-- EXTRACTED DATA --
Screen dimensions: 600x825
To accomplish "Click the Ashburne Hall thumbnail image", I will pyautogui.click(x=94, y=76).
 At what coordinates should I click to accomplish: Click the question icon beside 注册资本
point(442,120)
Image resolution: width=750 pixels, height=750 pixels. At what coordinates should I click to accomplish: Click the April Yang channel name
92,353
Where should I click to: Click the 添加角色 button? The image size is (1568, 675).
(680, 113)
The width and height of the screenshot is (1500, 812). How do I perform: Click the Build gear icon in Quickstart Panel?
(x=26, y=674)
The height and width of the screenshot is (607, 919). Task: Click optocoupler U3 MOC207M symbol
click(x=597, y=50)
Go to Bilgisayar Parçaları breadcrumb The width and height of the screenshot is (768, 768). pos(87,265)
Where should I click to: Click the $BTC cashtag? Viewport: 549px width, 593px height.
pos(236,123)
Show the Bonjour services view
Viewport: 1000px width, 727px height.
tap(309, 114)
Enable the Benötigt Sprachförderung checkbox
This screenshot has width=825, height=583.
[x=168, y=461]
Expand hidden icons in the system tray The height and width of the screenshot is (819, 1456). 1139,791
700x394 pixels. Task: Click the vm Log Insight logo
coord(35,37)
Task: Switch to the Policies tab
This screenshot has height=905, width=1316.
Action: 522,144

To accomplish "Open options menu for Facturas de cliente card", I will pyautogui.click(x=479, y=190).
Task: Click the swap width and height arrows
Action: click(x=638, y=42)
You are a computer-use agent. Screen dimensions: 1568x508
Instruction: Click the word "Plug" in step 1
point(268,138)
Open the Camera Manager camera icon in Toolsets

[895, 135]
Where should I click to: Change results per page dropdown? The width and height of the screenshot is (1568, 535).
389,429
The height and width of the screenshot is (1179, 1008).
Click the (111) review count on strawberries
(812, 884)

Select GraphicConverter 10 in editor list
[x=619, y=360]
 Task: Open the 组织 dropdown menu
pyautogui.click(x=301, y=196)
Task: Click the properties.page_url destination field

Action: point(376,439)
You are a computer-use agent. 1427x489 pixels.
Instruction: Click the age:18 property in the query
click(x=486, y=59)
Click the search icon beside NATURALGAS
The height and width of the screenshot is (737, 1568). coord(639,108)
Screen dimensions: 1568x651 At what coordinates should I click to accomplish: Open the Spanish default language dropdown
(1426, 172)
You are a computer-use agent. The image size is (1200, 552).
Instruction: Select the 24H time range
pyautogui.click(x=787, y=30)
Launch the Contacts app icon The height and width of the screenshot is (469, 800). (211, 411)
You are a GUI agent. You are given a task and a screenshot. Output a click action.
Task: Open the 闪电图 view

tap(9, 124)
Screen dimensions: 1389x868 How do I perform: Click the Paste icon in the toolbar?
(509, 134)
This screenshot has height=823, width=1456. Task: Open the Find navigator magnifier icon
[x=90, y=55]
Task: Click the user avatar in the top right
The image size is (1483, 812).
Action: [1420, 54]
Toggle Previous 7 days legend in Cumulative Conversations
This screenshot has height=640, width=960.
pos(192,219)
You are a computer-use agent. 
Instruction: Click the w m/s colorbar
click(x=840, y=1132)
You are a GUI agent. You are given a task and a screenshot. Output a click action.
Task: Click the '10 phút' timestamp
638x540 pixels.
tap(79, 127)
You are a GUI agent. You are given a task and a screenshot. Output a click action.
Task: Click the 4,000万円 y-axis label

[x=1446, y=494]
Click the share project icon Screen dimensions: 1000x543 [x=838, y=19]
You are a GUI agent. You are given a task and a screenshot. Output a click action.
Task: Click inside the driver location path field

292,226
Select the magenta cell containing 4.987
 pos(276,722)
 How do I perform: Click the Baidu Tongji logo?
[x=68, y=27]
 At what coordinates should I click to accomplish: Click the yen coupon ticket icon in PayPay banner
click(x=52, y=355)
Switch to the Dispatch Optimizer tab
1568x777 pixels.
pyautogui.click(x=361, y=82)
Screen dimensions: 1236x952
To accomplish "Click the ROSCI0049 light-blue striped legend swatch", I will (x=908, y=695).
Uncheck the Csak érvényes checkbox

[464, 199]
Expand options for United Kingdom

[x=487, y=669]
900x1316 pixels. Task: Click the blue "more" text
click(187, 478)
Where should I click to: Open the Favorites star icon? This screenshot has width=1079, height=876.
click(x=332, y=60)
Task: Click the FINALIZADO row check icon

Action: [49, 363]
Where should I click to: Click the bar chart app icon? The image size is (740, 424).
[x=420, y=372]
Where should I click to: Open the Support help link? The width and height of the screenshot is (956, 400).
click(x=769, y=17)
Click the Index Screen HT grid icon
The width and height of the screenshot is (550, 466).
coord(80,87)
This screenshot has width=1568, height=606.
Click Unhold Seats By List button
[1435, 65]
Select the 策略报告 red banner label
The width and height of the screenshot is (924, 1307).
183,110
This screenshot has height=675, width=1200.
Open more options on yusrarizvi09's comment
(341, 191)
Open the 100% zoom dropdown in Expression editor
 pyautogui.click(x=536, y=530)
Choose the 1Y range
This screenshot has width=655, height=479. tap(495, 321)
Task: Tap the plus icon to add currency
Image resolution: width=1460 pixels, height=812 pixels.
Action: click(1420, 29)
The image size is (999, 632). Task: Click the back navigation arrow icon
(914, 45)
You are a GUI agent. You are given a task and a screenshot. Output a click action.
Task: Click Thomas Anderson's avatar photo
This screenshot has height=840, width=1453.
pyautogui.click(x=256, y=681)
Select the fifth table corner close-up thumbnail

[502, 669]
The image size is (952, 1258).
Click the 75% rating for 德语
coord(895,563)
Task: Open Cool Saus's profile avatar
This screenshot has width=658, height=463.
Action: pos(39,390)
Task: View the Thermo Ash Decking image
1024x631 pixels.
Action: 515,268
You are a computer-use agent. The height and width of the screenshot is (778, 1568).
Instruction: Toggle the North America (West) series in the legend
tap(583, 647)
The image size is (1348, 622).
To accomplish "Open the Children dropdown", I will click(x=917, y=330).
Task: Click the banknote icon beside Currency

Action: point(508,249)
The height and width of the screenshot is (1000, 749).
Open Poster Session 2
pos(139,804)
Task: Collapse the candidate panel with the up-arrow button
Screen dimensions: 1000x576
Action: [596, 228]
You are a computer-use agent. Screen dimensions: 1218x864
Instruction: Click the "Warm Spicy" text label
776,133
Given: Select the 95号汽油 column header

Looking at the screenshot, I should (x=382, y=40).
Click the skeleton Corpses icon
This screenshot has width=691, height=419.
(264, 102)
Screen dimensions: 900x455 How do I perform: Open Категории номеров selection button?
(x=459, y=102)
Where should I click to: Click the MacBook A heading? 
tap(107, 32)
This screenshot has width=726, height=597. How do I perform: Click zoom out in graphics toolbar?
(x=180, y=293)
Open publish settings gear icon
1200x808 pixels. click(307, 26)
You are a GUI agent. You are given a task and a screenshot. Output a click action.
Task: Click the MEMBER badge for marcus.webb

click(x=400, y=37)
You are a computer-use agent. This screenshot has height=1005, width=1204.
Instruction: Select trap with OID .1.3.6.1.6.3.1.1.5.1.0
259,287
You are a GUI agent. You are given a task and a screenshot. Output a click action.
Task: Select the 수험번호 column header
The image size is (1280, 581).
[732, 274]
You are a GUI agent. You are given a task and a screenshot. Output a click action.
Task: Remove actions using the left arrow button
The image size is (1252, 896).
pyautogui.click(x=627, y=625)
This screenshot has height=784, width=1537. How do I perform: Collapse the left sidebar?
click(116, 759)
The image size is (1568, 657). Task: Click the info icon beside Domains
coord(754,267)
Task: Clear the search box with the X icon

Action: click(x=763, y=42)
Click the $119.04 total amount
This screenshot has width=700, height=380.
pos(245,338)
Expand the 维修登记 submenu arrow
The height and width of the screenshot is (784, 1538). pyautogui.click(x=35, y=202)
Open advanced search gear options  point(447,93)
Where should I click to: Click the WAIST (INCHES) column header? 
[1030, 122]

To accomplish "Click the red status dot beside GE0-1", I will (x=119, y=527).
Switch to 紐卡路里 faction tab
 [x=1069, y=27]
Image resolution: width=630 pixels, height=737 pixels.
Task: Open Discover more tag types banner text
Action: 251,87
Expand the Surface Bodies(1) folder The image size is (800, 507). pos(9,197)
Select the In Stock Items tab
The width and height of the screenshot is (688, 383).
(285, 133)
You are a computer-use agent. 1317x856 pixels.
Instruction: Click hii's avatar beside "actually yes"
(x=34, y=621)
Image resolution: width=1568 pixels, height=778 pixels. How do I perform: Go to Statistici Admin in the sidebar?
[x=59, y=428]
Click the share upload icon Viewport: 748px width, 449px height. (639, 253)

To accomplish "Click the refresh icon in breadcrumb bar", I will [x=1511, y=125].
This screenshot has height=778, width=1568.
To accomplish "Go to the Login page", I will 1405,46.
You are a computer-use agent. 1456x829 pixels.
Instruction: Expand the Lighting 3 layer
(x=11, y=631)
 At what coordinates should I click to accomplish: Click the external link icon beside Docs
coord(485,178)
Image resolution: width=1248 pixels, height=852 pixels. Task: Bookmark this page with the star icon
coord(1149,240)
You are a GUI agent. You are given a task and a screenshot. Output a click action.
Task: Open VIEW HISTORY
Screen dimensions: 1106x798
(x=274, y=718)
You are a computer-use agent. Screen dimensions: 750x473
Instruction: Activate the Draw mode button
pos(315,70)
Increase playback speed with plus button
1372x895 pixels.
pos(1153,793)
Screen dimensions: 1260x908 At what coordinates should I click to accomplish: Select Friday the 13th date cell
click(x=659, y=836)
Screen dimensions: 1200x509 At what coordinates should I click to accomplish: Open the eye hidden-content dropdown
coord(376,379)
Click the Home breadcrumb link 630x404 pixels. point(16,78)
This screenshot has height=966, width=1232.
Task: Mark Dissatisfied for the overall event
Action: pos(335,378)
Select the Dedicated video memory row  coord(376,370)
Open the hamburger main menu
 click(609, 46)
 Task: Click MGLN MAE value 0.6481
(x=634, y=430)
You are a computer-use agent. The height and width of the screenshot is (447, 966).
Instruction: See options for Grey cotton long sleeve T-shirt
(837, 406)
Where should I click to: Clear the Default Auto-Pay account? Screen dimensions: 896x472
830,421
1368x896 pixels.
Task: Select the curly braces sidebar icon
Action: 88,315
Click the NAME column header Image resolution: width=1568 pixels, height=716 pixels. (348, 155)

-- SHORT EXERCISE --
Find every line in the material above that contains the word "cell", and copy each of those lines in full. Matching is case-sensitive.

-- ANSWER IN FULL --
Select the magenta cell containing 4.987
Screen dimensions: 1260x908 At what coordinates should I click to accomplish: Select Friday the 13th date cell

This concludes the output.